Little noises were in the church all night far up in the pitch darkness of rafter and buttress, as if people were whispering and crying softly to one another. Now and again, too, the swing door would open and remain so for a moment, suspicious, hesitating. But what they did, or who they were that opened it, could hardly be told in the dusk and distance. Dennis went to sleep in a chair by the chancel rail, and did not care what they did or who they were, granted they kept away from the chancel.
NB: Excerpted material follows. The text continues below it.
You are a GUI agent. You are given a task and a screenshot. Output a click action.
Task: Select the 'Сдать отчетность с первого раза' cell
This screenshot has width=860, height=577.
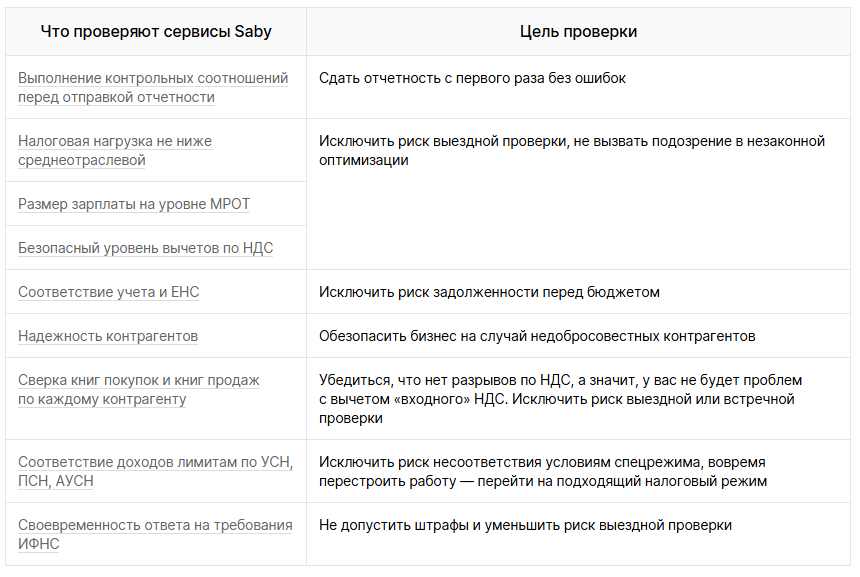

How the wind blew!--and the snow tapped impatiently at stained windows with a multitude of little fingers. But if the noises among the rafters were not merely echoes of the crying and calling wind without, if any presences moved and whispered there, and looked down on flat floor and straight lines of pews, they must have seen the Christ figure, with welcoming hands, dominant by reason of the light about it; and, just on the edge of the circle of light, shapeless things stretched on cushions of pews, and motionless or stirring uneasily. Something now came dimly up the aisle from the swing door, stopped at a pew, and hesitated.

“Git out!” growled a hoarse voice. “Dis my bunk.”

The intruder gave a nervous giggle. “Begawd!” muttered the hoarse voice. “It's a lady!”

Another voice said something angrily. “Well,” said the first, “it ain't behavin' nice to come into me boodwer.”

The owner of the giggle had slipped away and disappeared in a distant pew. In another pew to the right of the aisle a smaller shadow whispered to another:

“Jimmy, that's a statoo up there.”

“Who?”

“That. I bet 'e's a king.”

“Aw, no 'e ain't. Kings has crowns an' wallups folks.”

“Gorry! What for?”

“I don' know.”

The other sighed plaintively. “I thought 'e might be a king.”

The rest were mainly silent. Some one had a bad cough. Once a sleeper rolled from the seat and fell heavily to the floor. There was an oath or two, a smothered laugh, and the distant owner of the giggle used it nervously. The last was an uncanny sound. The wakened sleeper objected to it. He said he would “like to get hold of her,” and then lay down cautiously on his cushion.